For decades, immersed in studying, working, learning, and teaching in the craft of meat curing, now sharing his passion with you through eat cured meat online resource.

Discovering how to equilibrium cure or brine bacon was a bit of a revelation. It means I had control over the level of saltiness that you taste (rather than guessing with the old covering the bacon with salt method).

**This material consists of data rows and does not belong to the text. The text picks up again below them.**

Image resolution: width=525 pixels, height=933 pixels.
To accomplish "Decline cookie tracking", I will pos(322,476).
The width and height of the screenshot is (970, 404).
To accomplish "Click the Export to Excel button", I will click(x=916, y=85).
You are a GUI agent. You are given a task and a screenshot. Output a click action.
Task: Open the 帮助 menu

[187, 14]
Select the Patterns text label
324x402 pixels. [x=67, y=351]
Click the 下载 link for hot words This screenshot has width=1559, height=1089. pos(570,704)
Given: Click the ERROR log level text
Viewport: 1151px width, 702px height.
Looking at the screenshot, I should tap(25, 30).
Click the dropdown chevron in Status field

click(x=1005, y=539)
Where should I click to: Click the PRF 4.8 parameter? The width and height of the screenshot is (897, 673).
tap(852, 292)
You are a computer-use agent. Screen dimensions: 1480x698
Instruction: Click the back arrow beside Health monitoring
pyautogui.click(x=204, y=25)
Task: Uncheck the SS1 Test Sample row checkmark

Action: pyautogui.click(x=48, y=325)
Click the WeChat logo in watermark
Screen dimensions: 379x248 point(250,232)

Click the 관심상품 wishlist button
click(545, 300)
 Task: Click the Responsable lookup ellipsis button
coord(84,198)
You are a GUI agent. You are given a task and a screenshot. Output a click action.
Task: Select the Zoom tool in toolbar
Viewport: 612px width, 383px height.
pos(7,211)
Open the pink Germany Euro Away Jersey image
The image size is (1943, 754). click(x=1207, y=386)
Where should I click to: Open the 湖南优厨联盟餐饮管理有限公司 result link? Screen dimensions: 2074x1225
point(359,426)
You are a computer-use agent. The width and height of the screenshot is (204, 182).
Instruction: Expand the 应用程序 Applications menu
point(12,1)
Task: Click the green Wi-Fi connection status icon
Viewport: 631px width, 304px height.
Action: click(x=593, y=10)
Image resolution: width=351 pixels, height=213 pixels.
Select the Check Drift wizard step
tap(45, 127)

I’ve been making my own bacon for about twenty-odd years.

I’ve tried dry curing and wet brining with a whole different array of smoking woods and techniques – so to settle in on one’s technique now really is a blessing.

Equilibrium Curing Bacon

I created an equilibrium curing calculator to make it simple for anyone

Here is my curing calculator page.

Here is another page (with the same tool but other info) on the amount of equilibrium curing here as well.

If you’re new to bacon making or equilibrium curing, please read the rest of this post.

I’ve been using equilibrium curing for dry-curing meats, like more classic Italian Salumi. It took over the way that I cured bacon or pancetta-style bacon.

Considering that this is just a little bit of a calculation to work out the ratios. Once it’s done and recorded it’s pretty straightforward.

The most important thing you can remember is that the total amount of saltiness will include the pink curing salt (@ the recommended 0.25% pink curing salt quantity to the total weight).

So, for example, you are aiming for 2% total salt to the weight of the meat. Then, I would use 1.75% sea salt +0.25% pink curing salt.

Basics of Equilibrium Curing

Equilibrium curing is just about getting the correct amount of salt for fully curing the meat and balancing the salt level’s taste.

You get to a level where it restricts most of the unwanted bacteria, and when you add the pink curing salt, it speeds up curing, and provide another layer of protection from botulism.

I’ve found that over 4-5% is incredibly salty and too much to handle.

But I have read that 5% to 10%, is the appropriate level to use for long-term storage of meat. Just like the explorers of the old world, on their voyages across the globe with salt fish or salt pork, for instance.

Basics of Equilibrium Brining

It’s basically the same as equilibrium curing, but you add water to the mixture so that you can do it in a wet solution. As a guide, I use 40% water to the total weight of the meat, but it depends on the size of the meat and also the container you use!

The metric system makes this nice and easy to calculate.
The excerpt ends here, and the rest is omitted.